The problem
Look over the material for the string "computer". Copy every line where it turns up.

Records for the exercise
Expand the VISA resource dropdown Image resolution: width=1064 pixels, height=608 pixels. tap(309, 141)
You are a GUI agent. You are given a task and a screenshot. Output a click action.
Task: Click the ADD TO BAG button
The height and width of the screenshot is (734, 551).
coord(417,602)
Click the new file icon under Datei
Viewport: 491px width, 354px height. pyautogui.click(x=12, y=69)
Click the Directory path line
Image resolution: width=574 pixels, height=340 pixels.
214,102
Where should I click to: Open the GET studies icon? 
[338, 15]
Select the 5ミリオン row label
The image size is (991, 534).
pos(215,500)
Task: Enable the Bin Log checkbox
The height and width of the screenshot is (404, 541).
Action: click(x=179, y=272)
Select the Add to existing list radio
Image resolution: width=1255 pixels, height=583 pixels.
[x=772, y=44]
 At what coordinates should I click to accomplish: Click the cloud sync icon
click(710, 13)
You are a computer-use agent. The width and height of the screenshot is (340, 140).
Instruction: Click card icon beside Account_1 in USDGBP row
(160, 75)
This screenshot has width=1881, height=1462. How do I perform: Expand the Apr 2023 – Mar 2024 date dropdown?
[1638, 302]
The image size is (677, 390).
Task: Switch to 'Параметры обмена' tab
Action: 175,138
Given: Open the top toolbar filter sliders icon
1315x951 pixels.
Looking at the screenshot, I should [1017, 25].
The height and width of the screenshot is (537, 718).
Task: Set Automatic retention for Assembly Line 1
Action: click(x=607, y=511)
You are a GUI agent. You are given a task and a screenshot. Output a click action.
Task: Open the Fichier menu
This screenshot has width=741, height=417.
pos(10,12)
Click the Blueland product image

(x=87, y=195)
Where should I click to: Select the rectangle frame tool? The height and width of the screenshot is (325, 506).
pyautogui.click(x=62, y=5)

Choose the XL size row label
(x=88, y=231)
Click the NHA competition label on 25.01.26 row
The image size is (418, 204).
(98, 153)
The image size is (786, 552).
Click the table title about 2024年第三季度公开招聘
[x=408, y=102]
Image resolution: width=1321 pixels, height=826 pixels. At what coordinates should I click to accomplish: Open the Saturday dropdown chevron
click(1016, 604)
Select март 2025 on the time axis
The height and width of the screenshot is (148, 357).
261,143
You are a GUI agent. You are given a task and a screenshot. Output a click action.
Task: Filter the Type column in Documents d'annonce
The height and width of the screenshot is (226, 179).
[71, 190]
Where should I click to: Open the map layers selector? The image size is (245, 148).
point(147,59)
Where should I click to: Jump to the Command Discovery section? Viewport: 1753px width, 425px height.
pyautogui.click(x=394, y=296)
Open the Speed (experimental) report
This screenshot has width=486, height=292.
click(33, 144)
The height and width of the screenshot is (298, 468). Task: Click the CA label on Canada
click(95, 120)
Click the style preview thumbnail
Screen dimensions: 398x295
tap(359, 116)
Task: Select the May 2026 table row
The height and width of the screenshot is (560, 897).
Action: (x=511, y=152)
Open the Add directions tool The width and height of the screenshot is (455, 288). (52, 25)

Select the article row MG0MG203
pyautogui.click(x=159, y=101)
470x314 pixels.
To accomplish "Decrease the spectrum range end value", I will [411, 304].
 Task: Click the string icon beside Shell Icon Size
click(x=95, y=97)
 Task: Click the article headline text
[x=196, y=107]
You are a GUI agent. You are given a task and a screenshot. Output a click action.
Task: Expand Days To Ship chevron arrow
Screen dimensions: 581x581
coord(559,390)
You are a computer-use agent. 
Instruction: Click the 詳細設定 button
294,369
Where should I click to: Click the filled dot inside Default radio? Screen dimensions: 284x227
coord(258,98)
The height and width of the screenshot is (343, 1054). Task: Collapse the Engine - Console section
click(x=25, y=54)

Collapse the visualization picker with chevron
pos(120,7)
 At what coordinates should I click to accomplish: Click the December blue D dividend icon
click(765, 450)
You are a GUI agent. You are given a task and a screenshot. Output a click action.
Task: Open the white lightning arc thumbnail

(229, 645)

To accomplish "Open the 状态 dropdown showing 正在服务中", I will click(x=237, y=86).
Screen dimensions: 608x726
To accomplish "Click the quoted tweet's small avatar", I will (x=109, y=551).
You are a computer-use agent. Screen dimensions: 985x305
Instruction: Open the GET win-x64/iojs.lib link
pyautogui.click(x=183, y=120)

Answer to this problem
You are a computer-use agent. The width and height of the screenshot is (340, 140).
You are a computer-use agent. 
You are a computer-use agent. Screen dimensions: 985x305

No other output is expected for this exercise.